- [GIVEN RECORDS]

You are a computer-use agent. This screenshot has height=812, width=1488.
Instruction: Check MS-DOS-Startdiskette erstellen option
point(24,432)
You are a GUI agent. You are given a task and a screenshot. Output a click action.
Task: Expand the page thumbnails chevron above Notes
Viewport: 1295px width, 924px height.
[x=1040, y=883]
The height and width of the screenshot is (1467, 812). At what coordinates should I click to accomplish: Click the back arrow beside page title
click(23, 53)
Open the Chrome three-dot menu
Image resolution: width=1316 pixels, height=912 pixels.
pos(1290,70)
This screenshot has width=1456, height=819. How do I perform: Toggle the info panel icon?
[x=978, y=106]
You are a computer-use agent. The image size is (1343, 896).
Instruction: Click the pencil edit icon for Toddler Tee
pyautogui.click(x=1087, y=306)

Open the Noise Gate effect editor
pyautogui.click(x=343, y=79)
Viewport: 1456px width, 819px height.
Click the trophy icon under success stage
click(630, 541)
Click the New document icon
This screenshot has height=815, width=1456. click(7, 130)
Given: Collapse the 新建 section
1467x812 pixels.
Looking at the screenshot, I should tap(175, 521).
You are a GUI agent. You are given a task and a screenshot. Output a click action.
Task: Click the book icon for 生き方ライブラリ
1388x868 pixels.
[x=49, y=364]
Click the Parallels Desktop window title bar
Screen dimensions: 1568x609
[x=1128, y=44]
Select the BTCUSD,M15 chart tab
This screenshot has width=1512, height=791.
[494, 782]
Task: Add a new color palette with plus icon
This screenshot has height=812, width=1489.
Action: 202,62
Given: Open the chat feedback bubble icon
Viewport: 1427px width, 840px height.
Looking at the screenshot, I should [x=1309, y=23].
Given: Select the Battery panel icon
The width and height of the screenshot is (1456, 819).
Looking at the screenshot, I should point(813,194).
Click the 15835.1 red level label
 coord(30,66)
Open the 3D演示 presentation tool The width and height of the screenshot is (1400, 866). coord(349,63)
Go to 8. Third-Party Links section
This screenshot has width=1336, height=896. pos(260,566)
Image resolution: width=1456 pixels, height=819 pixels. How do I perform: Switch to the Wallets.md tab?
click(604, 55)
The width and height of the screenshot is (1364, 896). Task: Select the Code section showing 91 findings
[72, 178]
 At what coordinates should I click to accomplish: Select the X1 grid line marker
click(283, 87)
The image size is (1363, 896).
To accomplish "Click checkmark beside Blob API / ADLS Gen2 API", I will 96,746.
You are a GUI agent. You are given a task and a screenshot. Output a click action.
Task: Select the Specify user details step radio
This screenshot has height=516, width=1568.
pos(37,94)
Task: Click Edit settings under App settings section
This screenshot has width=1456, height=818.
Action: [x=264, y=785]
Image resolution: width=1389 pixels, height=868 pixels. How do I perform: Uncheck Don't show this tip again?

- [PROBLEM TO WORK ON] Copy exactly, and only, the lines from the line containing "Task: Select the Specify" to the end of the listing, with both ends included.

- [TASK RESULT]
Task: Select the Specify user details step radio
This screenshot has height=516, width=1568.
pos(37,94)
Task: Click Edit settings under App settings section
This screenshot has width=1456, height=818.
Action: [x=264, y=785]
Image resolution: width=1389 pixels, height=868 pixels. How do I perform: Uncheck Don't show this tip again?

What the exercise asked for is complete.